Just to add my two cents to @antalszava’s great reply (since I wrote the demo), if I remember correctly this was just how the equation worked out in this particular case. It seems to work, but let us know if you suspect a bug…

In general, we could just use the AmplitudeEmbedding template here, but this was more explicit. If you use the template, you should be able to encode any normalised vector, even if it has negative entries.

I’m also not sure what you mean by “two techniques” - what is the second one? In simulators, amplitude embedding can be implemented more efficiently than computing angles for a lengthy circuit, since we can just set the initial state vector to the desired values. AmplitudeEmbedding will do exactly that when run on a simulator device like default.qubit, and it will revert to the circuit decomposition (similar to the one in this example) which is called MottonenStatePreparation if used on hardware.

Hope this helps!

Dear all

I am sorry that I shouldn;t use 'two techniques" that causes confusion.
My question is that if I have input data [a1,a2, a3, a4, a5, a6, a7, a8]. If I want to have state preparation in real quantum computer for these input data for input neurons, I may have two options, i.e., the first is solution is creating two different states a1|00>+ a2|01>+a3|10> +a4|11> and a5|00>+ a6|01>,+a7|10> +a8|11>

The second solution is very straightforward i.e., a1|000>+ a2|001>+a3|010> +a4|011>+a5|100> + a6|101> +a7|110> + a8|111>

By looking at these two solutions, what are the advantages and disadanvetges for these data encodings? (Supposing we have no problem with the hardware)

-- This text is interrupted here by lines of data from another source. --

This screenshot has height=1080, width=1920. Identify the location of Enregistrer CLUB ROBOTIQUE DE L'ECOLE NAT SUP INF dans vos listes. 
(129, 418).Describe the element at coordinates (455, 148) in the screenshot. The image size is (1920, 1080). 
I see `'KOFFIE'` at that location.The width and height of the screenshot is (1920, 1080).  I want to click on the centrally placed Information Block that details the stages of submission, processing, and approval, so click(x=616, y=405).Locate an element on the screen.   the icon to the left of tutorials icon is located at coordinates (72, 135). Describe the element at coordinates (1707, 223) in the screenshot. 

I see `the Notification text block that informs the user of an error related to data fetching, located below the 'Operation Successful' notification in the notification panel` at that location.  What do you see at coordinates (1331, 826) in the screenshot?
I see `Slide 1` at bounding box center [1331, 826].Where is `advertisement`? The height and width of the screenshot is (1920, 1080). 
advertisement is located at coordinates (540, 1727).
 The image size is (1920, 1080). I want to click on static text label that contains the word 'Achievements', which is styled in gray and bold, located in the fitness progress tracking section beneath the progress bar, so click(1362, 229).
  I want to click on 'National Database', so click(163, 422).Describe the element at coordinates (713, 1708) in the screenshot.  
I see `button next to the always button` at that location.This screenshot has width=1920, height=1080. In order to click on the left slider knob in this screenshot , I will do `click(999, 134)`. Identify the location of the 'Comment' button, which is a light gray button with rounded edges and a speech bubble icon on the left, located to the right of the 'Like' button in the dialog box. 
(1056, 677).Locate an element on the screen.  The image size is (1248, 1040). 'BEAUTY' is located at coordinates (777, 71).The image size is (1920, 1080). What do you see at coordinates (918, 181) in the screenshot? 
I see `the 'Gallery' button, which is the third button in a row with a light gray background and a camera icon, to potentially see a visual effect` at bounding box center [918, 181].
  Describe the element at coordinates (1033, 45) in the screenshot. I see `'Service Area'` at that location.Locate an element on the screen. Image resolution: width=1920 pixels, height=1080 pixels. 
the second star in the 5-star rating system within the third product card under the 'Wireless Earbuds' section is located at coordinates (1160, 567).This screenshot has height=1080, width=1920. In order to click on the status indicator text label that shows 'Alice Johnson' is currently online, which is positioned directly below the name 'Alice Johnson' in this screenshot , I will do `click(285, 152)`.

I am thinking to code my data for IBM composer if you can give the amplitude encoding example for the composer, it will help lots. Thank you.

Hi @SuFong_Chien,

I see that’s a good question! Frankly, I’m not sure which one could be more beneficial in your case, maybe it’s worth checking on a simulator beforehand? There are many aspects to consider, e.g., the accuracy, the depth of the circuits to simulate, queuing with the real hardware, etc.

I am thinking to code my data for IBM composer if you can give the amplitude encoding example for the composer, it will help lots

Not entirely sure about this, could perhaps the documentation part that Maria linked help here? It contains an example of using qml.AmplitudeEmbedding. Once the circuit looks good, the device can then be switched by specifying the IBMQ device from PennyLane-Qiskit. Alternatively, let us know where it would be useful to have a more detailed example as help.